Marjory Stoneman Douglas High School

'It's Hard to Process': MSD Student Who Narrowly Survived Shooting Speaks

Samantha Grady was in her Holocaust history class when the shooting began. Her best friend Helena Ramsey was struck by gunfire and died next to her

The Grady family is proof that life, like any sport you choose, is a game of inches.

"I am definitely blessed, as I would say. I mean, just where I was in the classroom, where everything was pertaining to me, I shouldn't really be here, sitting and talking," said Samantha Grady, a senior at Marjory Stoneman Douglas High School in Parkland.

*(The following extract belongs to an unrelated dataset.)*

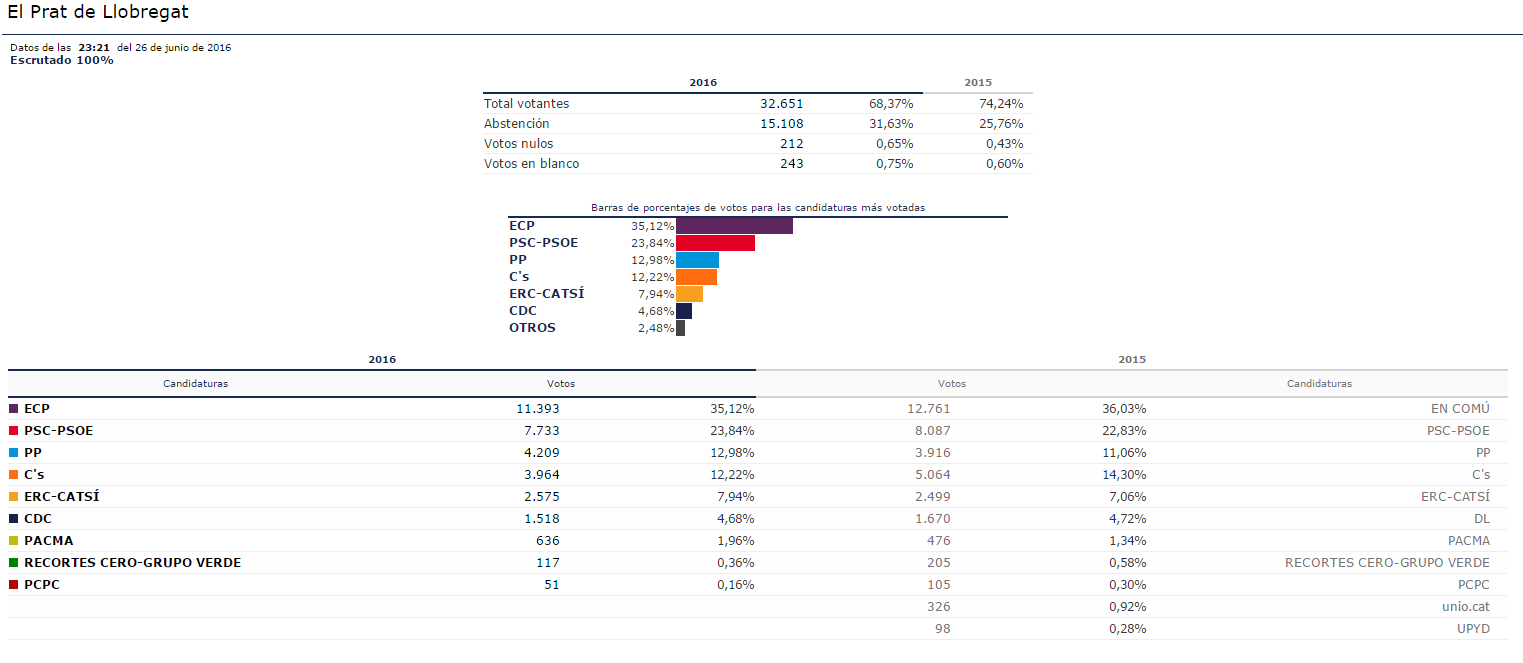Click the red PSC-PSOE square in the table
Screen dimensions: 1523x663
(x=14, y=431)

Grady recalled being in her Holocaust history class when the shooting began. Unfamiliar with the sound of gunfire, Grady told NBC 6 she remained seated while trying to process what she was hearing.

"Movies don't really depict how scary and horrifying that sound truly is," Grady explained.

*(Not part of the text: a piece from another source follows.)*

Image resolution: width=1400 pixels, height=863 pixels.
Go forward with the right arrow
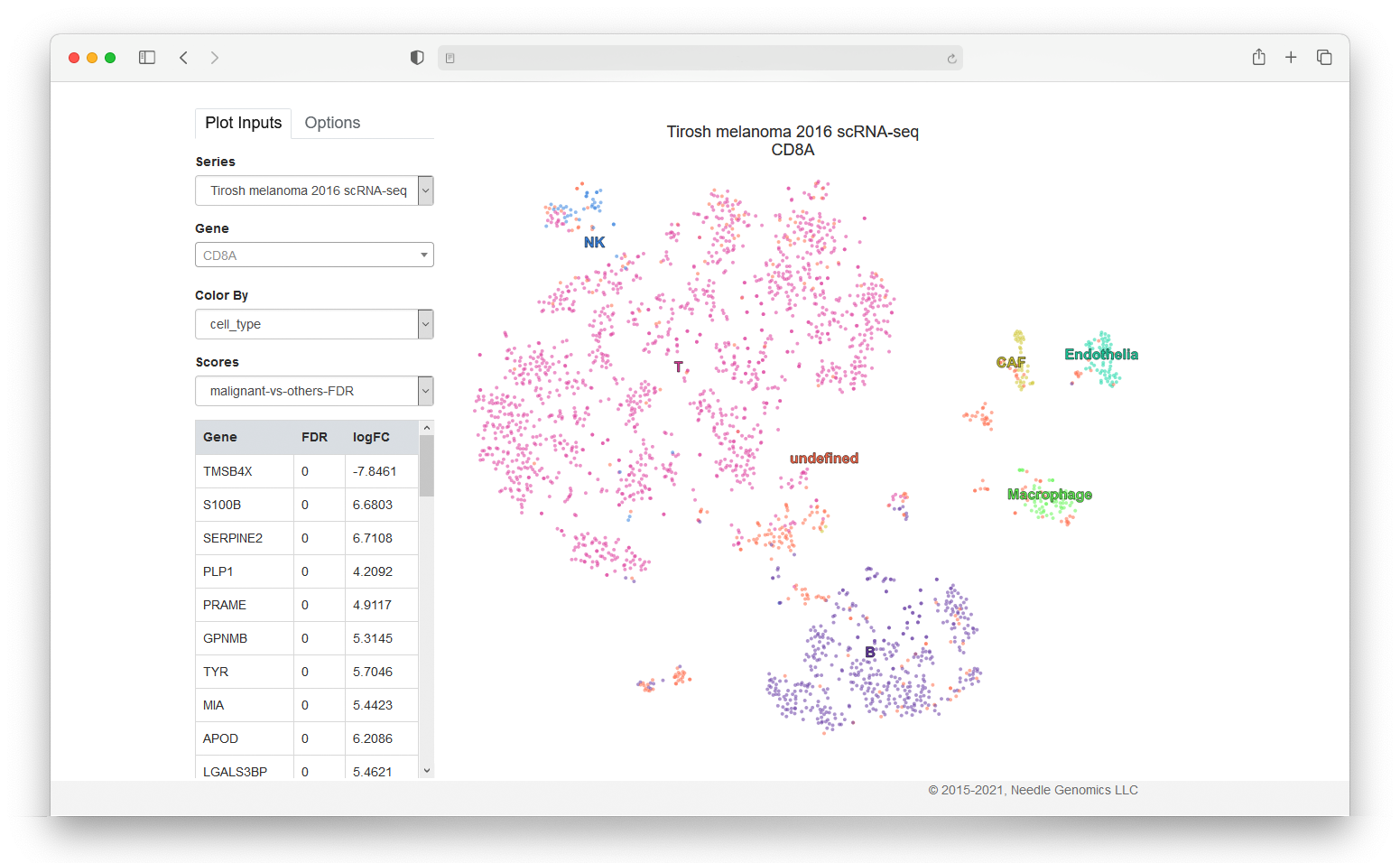click(215, 58)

The terror was approaching. When the bullets started flying into her classroom, Grady and her classmates scrambled for cover.

She was hit twice: one bullet ricocheted off her chest and another grazed the right side of her torso, a wound that required 14 staples. 

Grady said classmate Nick Dworet died a few feet away and her best friend, Helena Ramsey, died next to her. 

"I was completely in denial [about Helena's death]," Grady said. "At one point I just looked, like 'Oh, you're playing a joke on me, that's good, playing dead, that's a great thing, you play dead and afterwards we'll just get out and laugh about this.' I was just completely in denial," Grady said.

The truth was and always will be overwhelming for the teen survivor: Her closest confidante is gone and Grady narrowly escaped death.

"What bothers me to this day, what if, what if, we're talking inches, she was only about four or five inches away from her best friend who was killed," said Grady's father, Jim Grady.

Her mother, Sally Grady, said she breaks down crying whenever she thinks of her daughter's late friend and her grieving mother. "If I can feel like this, I can just imagine how her mother feels right now," she added.

"It makes me think how fortunate I am to be here, but at the same time how horrible of an act this really, truly was, and how kind of angry I am that they're not here anymore," Grady said.

Grady still carries bullet fragments in her chest, and survivor's guilt in her heart.

"I do feel the question of why am I still here. But, because I know that I have some kind of purpose, that kind of keeps me going," Grady said.

That purpose, she said, is to help people. Grady said she wants to study medicine in college, to be a healer, even as her own emotional healing will always be a work in progress.

"It was just very surreal and it's hard to process sometimes," Grady said. "Even after a year."